E infatti, a un successivo quesito (e chissà se si parla proprio di Siracusa) – “Sull’area sono presenti diversi manufatti. Nel caso in cui si facesse un intervento, sarebbe astrattamente possibile presentare un progetto di demolizione/ricostruzione, anche al fine di modificare la distribuzione della volumetria? –, si risponde che “La demolizione/ricostruzione dei manufatti presenti in un complesso immobiliare in valorizzazione è subordinata agli eventuali vincoli presenti sugli immobili e all’ottenimento delle autorizzazioni previste dalle normative vigenti in termini di edilizia privata.
È invece contemplata la ristrutturazione (anche di tipo pesante) e riqualificazione con cambio di distribuzione ed uso degli ambienti interni sempre previo ottenimento delle autorizzazioni di cui sopra”.
E a una domanda posta proprio con riferimento al De Filippis: “La scheda riporta destinazione d’uso futura: idroscalo/ turistico-ricettiva / culturale. Bisognerà chiedere una variazione della destinazione d’uso e la conseguente nuova agibilità al comune o gli immobili hanno già tale destinazione d’uso?
Anche perché il PRG riporta una destinazione di demanio militare e una variazione dello stesso richiederebbe anni” (si preoccupa il richiedente), arriva la risposta giustamente rassicurante di un Ministero amico (e solidale): “Anche se per i sedimi militari la normativa consente di adottare, in determinati casi, deroghe ovvero procedure semplificate, non si può escludere a priori che possa essere necessario chiedere una variazione della destinazione d’uso e conseguentemente una nuova agibilità. A tale scopo, il Ministero della Difesa potrà avviare apposite intese con le Amministrazioni locali.
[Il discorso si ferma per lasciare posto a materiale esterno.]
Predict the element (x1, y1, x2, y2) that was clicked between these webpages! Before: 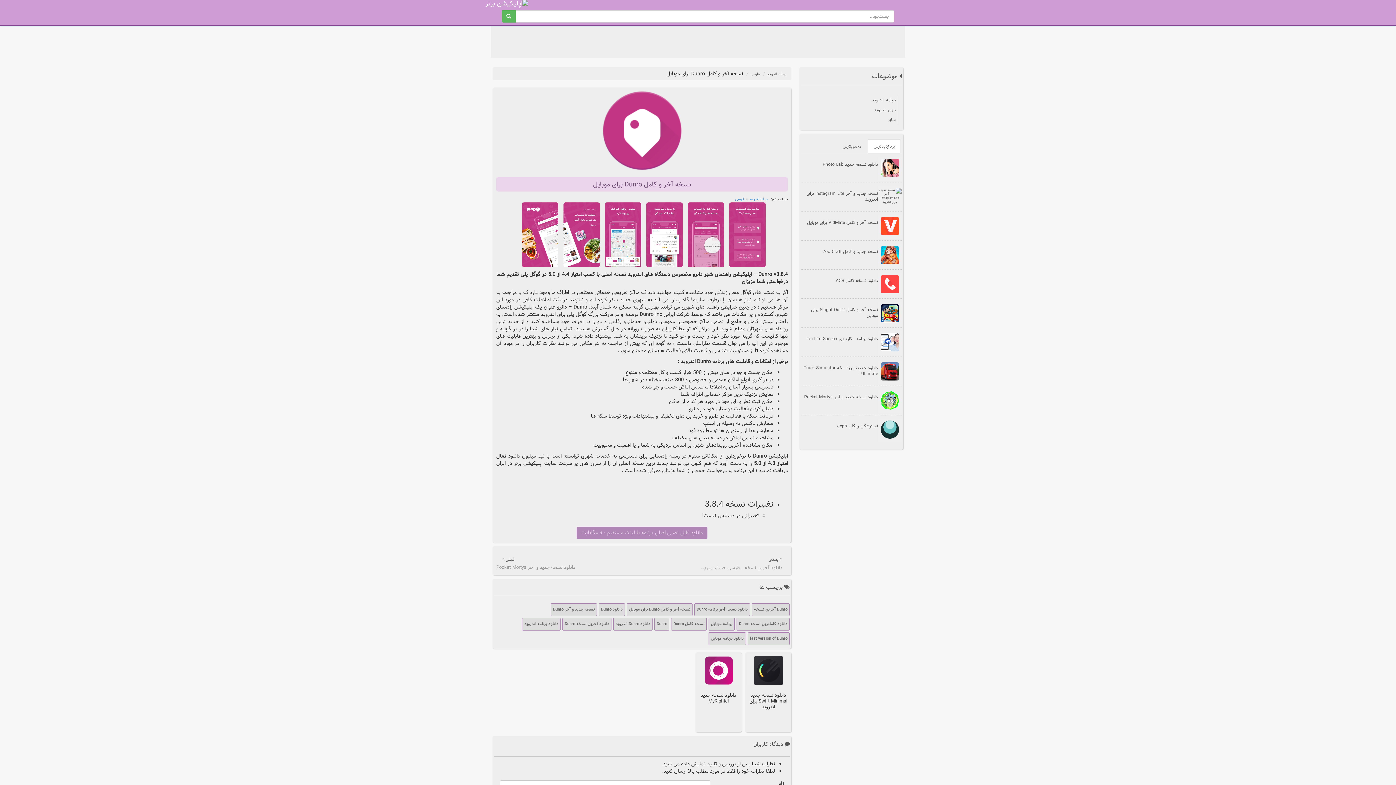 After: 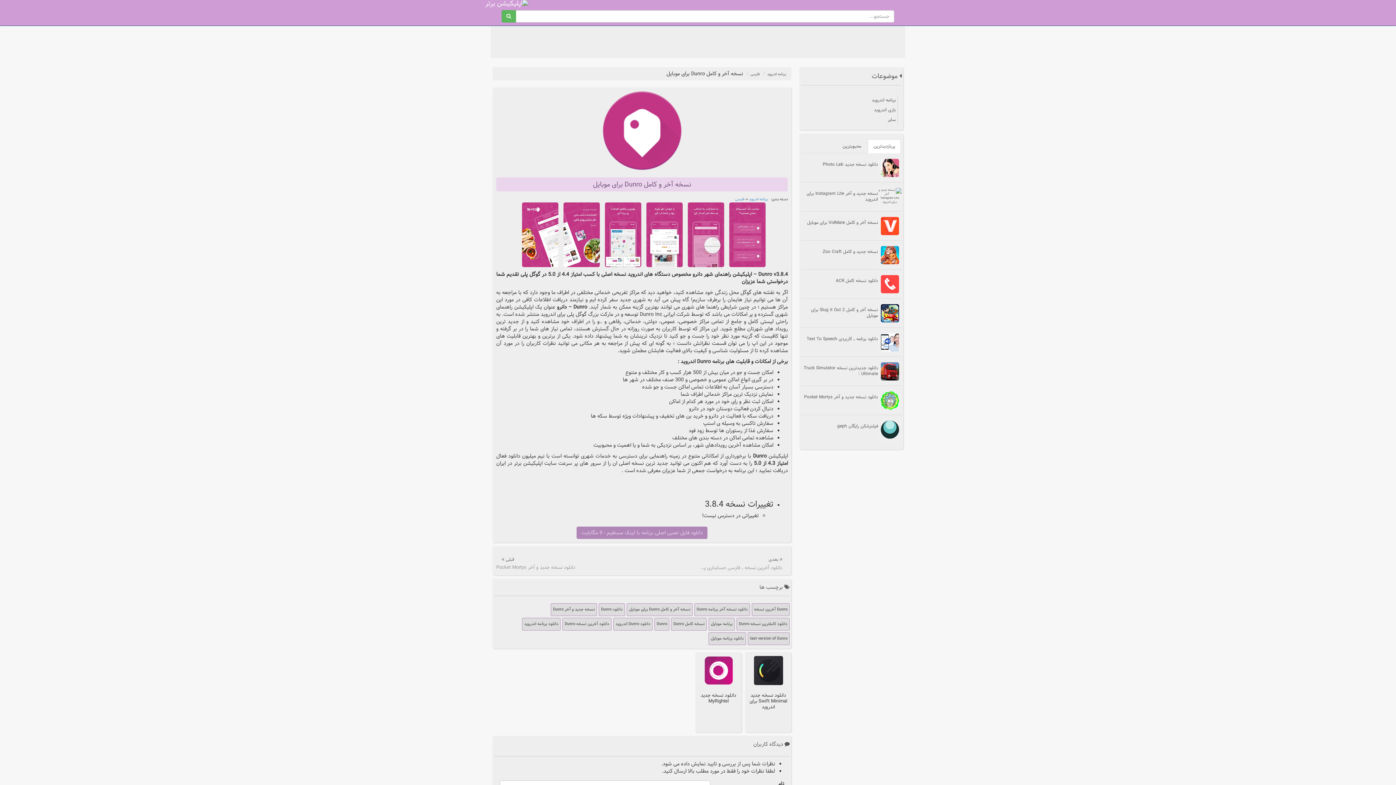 Action: bbox: (868, 139, 901, 153) label: پربازدیدترینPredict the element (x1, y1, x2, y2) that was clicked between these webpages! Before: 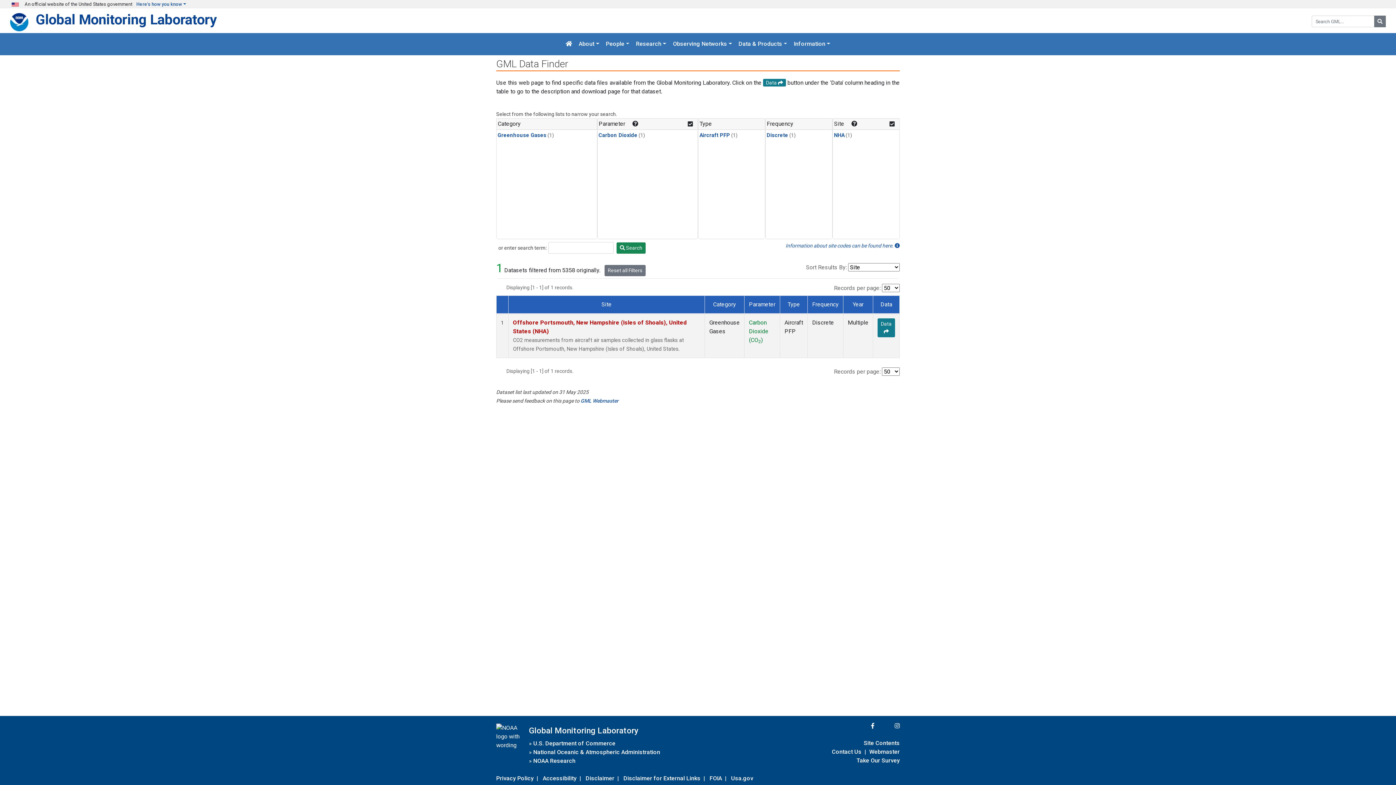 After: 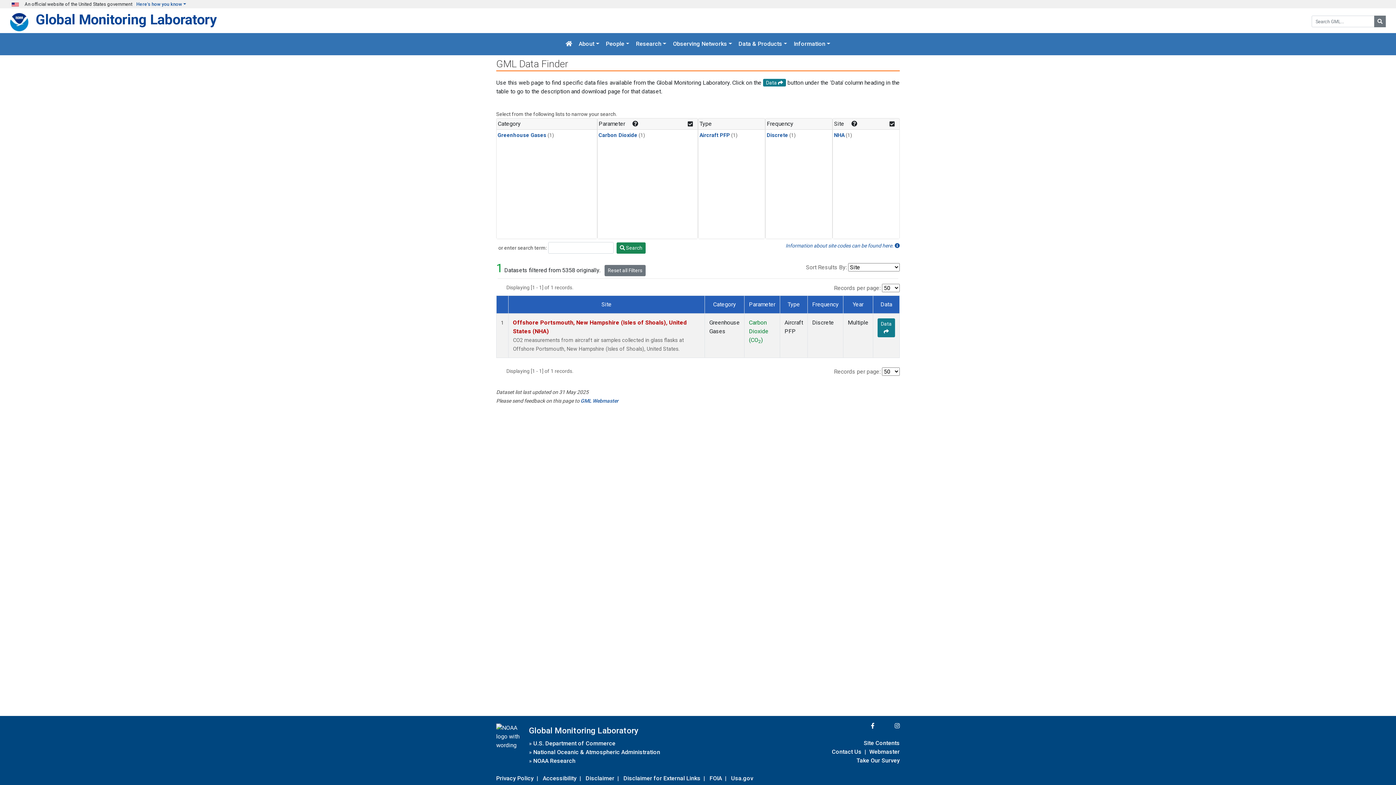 Action: label: Webmaster bbox: (869, 747, 900, 757)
Tale valutazione, tuttavia, potrà essere svolta con maggior dettaglio solo allorquando sarà nota a Difesa Servizi (e alla Forza Armata di riferimento) la proposta di valorizzazione complessiva riguardante il sito”.
Se poi non si dovessero avere i requisiti richiesti per poter partecipare (cioè il gestire o avere gestito nell’ultimo triennio almeno una struttura avente, per finalità e tipologia, le medesime caratteristiche di quella richiesta per l’immobile per cui si presenta manifestazione di interesse), si precisa che certamente “qualora nella proposta si dovessero prevedere, eventualmente (sic!), altre destinazioni (es: turistico ricettivo, culturale, ecc) oltre a quella di idroscalo, l’operatore economico dovrà comunque dimostrare di possedere i requisiti anche per tali ulteriori destinazioni” ma che la via per superare il problema è già tracciata, e si chiama avvalimento: “Come riportato nel medesimo paragrafo 6 dell’Avviso pubblico, il soggetto concorrente, singolo o consorziato o raggruppato, potrà soddisfare la richiesta relativa al possesso dei requisiti richiesti cumulativamente ovvero anche avvalendosi di altro soggetto ai sensi dell’articolo 104 del D.lgs. n. 36 del 2023”. Rien ne va plus!